Stored data entries:
════════════════

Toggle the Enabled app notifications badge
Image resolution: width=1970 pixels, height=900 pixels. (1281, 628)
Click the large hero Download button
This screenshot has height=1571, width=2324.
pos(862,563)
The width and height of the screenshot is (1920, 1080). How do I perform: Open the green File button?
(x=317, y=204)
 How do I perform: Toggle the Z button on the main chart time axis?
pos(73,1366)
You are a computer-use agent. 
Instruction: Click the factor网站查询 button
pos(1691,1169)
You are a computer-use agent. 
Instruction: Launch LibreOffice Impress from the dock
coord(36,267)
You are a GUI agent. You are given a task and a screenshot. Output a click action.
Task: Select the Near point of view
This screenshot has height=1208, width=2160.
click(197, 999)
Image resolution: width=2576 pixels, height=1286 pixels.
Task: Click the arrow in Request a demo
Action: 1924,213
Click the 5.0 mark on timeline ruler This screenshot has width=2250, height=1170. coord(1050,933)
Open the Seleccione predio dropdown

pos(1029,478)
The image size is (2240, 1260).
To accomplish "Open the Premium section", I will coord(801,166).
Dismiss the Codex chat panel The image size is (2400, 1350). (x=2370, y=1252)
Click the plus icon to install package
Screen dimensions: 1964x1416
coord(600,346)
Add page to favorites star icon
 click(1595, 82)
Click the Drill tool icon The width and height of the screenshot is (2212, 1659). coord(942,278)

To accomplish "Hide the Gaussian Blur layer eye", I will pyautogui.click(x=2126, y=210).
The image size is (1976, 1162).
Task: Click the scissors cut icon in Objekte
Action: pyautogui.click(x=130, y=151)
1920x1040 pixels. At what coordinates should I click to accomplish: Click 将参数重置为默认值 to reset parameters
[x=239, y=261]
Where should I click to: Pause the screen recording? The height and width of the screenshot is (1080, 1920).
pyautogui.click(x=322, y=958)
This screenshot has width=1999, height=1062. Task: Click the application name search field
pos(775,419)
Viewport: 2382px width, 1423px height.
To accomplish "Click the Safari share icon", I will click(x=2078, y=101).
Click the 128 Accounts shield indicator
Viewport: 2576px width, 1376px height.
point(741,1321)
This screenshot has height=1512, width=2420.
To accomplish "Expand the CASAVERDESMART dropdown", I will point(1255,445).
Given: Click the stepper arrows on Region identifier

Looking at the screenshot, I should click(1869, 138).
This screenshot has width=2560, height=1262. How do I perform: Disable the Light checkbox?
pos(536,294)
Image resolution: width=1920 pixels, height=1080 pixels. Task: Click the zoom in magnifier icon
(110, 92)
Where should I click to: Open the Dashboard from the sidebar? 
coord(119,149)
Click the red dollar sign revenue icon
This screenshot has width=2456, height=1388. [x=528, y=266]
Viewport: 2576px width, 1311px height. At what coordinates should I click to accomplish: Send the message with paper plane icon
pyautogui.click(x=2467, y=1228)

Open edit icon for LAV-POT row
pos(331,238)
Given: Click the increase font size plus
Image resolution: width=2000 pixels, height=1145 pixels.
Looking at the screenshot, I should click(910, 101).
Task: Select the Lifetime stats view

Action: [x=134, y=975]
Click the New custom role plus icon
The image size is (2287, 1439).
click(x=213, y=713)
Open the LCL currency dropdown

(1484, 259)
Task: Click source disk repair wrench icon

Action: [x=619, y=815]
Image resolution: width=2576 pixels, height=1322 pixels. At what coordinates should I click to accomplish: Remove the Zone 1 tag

════════════════

## ASSIGNMENT:
None of the records may be omitted or altered when they are given again.

## COMPLETED EXERCISE:
Toggle the Enabled app notifications badge
Image resolution: width=1970 pixels, height=900 pixels. (1281, 628)
Click the large hero Download button
This screenshot has height=1571, width=2324.
pos(862,563)
The width and height of the screenshot is (1920, 1080). How do I perform: Open the green File button?
(x=317, y=204)
 How do I perform: Toggle the Z button on the main chart time axis?
pos(73,1366)
You are a computer-use agent. 
Instruction: Click the factor网站查询 button
pos(1691,1169)
You are a computer-use agent. 
Instruction: Launch LibreOffice Impress from the dock
coord(36,267)
You are a GUI agent. You are given a task and a screenshot. Output a click action.
Task: Select the Near point of view
This screenshot has height=1208, width=2160.
click(197, 999)
Image resolution: width=2576 pixels, height=1286 pixels.
Task: Click the arrow in Request a demo
Action: 1924,213
Click the 5.0 mark on timeline ruler This screenshot has width=2250, height=1170. coord(1050,933)
Open the Seleccione predio dropdown

pos(1029,478)
The image size is (2240, 1260).
To accomplish "Open the Premium section", I will coord(801,166).
Dismiss the Codex chat panel The image size is (2400, 1350). (x=2370, y=1252)
Click the plus icon to install package
Screen dimensions: 1964x1416
coord(600,346)
Add page to favorites star icon
 click(1595, 82)
Click the Drill tool icon The width and height of the screenshot is (2212, 1659). coord(942,278)

To accomplish "Hide the Gaussian Blur layer eye", I will pyautogui.click(x=2126, y=210).
The image size is (1976, 1162).
Task: Click the scissors cut icon in Objekte
Action: pyautogui.click(x=130, y=151)
1920x1040 pixels. At what coordinates should I click to accomplish: Click 将参数重置为默认值 to reset parameters
[x=239, y=261]
Where should I click to: Pause the screen recording? The height and width of the screenshot is (1080, 1920).
pyautogui.click(x=322, y=958)
This screenshot has width=1999, height=1062. Task: Click the application name search field
pos(775,419)
Viewport: 2382px width, 1423px height.
To accomplish "Click the Safari share icon", I will click(x=2078, y=101).
Click the 128 Accounts shield indicator
Viewport: 2576px width, 1376px height.
point(741,1321)
This screenshot has height=1512, width=2420.
To accomplish "Expand the CASAVERDESMART dropdown", I will point(1255,445).
Given: Click the stepper arrows on Region identifier

Looking at the screenshot, I should click(1869, 138).
This screenshot has width=2560, height=1262. How do I perform: Disable the Light checkbox?
pos(536,294)
Image resolution: width=1920 pixels, height=1080 pixels. Task: Click the zoom in magnifier icon
(110, 92)
Where should I click to: Open the Dashboard from the sidebar? 
coord(119,149)
Click the red dollar sign revenue icon
This screenshot has width=2456, height=1388. [x=528, y=266]
Viewport: 2576px width, 1311px height. At what coordinates should I click to accomplish: Send the message with paper plane icon
pyautogui.click(x=2467, y=1228)

Open edit icon for LAV-POT row
pos(331,238)
Given: Click the increase font size plus
Image resolution: width=2000 pixels, height=1145 pixels.
Looking at the screenshot, I should click(910, 101).
Task: Select the Lifetime stats view

Action: [x=134, y=975]
Click the New custom role plus icon
The image size is (2287, 1439).
click(x=213, y=713)
Open the LCL currency dropdown

(1484, 259)
Task: Click source disk repair wrench icon

Action: [x=619, y=815]
Image resolution: width=2576 pixels, height=1322 pixels. At what coordinates should I click to accomplish: Remove the Zone 1 tag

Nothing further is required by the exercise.